WHAT YOU WILL DO –
a – In the Rohingya refugee report, what kind of boats do the refugees wait on the Myanmar border to take to Teknaf?
b – Please reproduce the Rohingya refugee report word for word, from "Local people say" up to and including "desperate for shelter.".
c – Continue the Rohingya refugee report from its last sentence.
— BEGIN TEXT PASSAGE —
Condition dreadful

Camps, open spaces, hills overcrowded: Diarrhoea may break out: Kids, elderly people, women are vulnerable: UN appeals for aid to deal with humanitarian tasks

block

Staff Reporter :
As hundreds fresh Rohingyas streaming in every day, Kutupalong, Lada and Nayapara camps and all open spaces of Teknaf upazila in Cox’s Bazar district are now becoming overcrowded.
Apart from camps and open spaces, the Rohingya refugees are also crowding at under construction buildings, market places and corridors of different government and private offices and mosques. The Teknaf is seeing the worst Rohingya refugee crisis.
Local people say unsanitary conditions and overcrowding prevail at camps and other open spaces. Moreover, over flown toilets, lack of clothes, muddy and filthy earth also making the whole area unlivable, they said.  
Diarrhea may break out among the refugees huddled camps as thousands of others found their way to makeshift camps in Kutupalong, Nayapara and Leda along the border areas.
They wait on the Myanmar border to take fishing boats to Teknaf in Bangladesh. The vast majority are women, including mothers with newborn babies, families with children. They arrive in poor condition, exhausted, hungry and desperate for shelter.
— END TEXT PASSAGE —
— BEGIN PROVIDED DATA —
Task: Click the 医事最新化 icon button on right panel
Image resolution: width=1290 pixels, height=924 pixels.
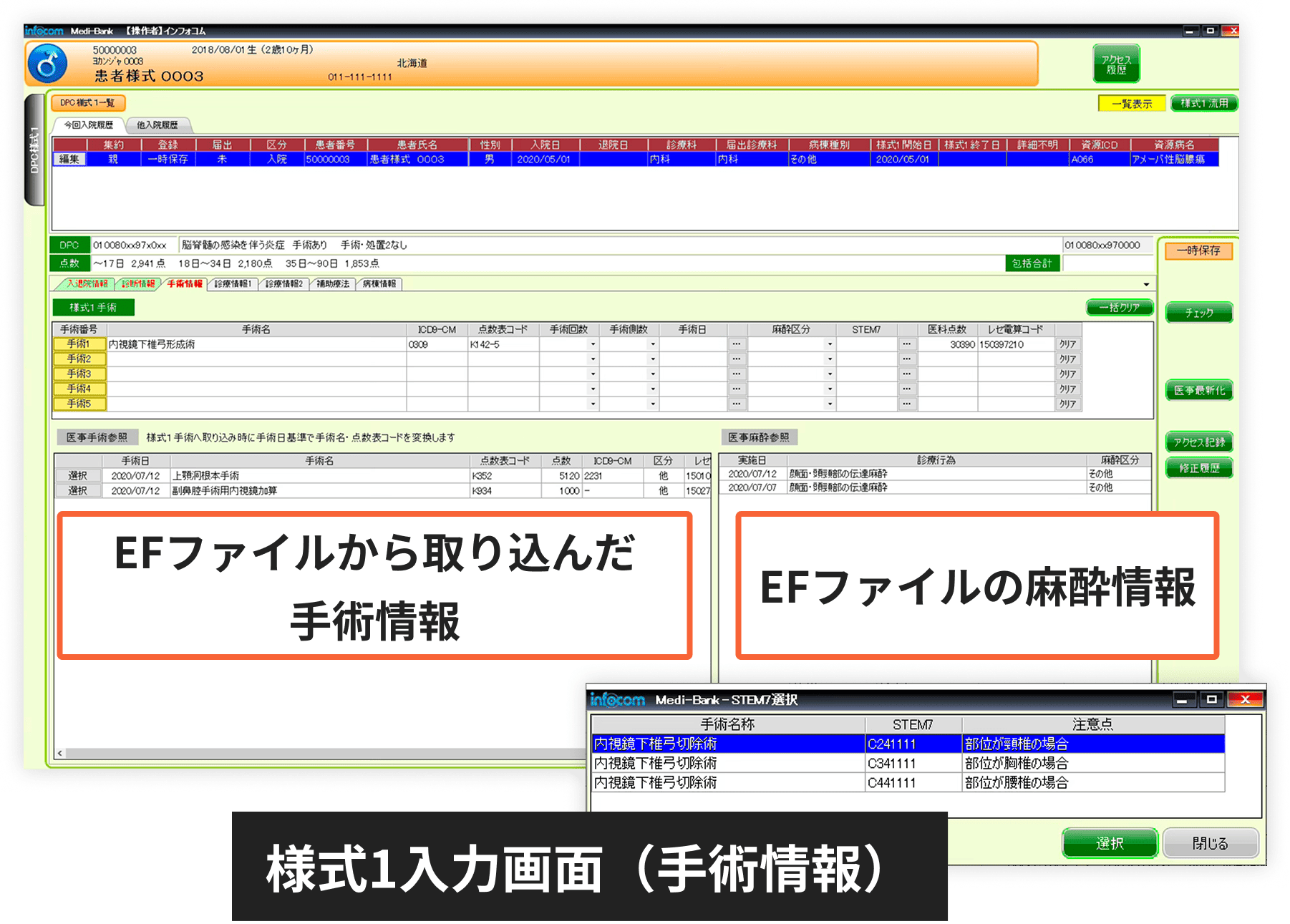Action: pos(1199,391)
— END PROVIDED DATA —
RESULTS –
a – Fishing boats.

b –
Local people say unsanitary conditions and overcrowding prevail at camps and other open spaces. Moreover, over flown toilets, lack of clothes, muddy and filthy earth also making the whole area unlivable, they said.  
Diarrhea may break out among the refugees huddled camps as thousands of others found their way to makeshift camps in Kutupalong, Nayapara and Leda along the border areas.
They wait on the Myanmar border to take fishing boats to Teknaf in Bangladesh. The vast majority are women, including mothers with newborn babies, families with children. They arrive in poor condition, exhausted, hungry and desperate for shelter.

c –
An expecting mother has to endure various difficulties during her pregnancy even if one remains at her undisturbed home. This suffering becomes far more painful where there is persecution.
Hasina Begum, 24, who fled her village seeking safety in Bangladesh, had never thought she would have to deliver a premature baby being caught in a sudden attack launched by Myanmar security forces on their village in North Maungdaw og Rakhine State.
A number of newborn babies were born either on the way to Bangladesh or in their villages before leaving for Bangladesh. Many babies are born after their mothers arrived in Bangladesh.
Huge smokes were seen in at least four places in Myanmar side close to the border from 9:00am on Sunday.
 “Our village Shilkhali and adjacent villages are burning. Its North of Maungdaw township,” Mohammed Tayeb, 20, said at Nayapara village of Teknaf.
Makeshift camps and open spaces have grown so rapidly as they are running out of space, the local said, adding severe shortages in facilities and staffing are creating dreadful conditions for the hundreds of refugees every day
Different agencies and local administration are failing to cope with the dramatic increase in the number of Rohingya people arriving on the island.
Sakhawat Hossain along with his seven family members entered Bangladesh through Badr Mokam point of Shahpori Island is now staying at an open space of Teknaf upazila.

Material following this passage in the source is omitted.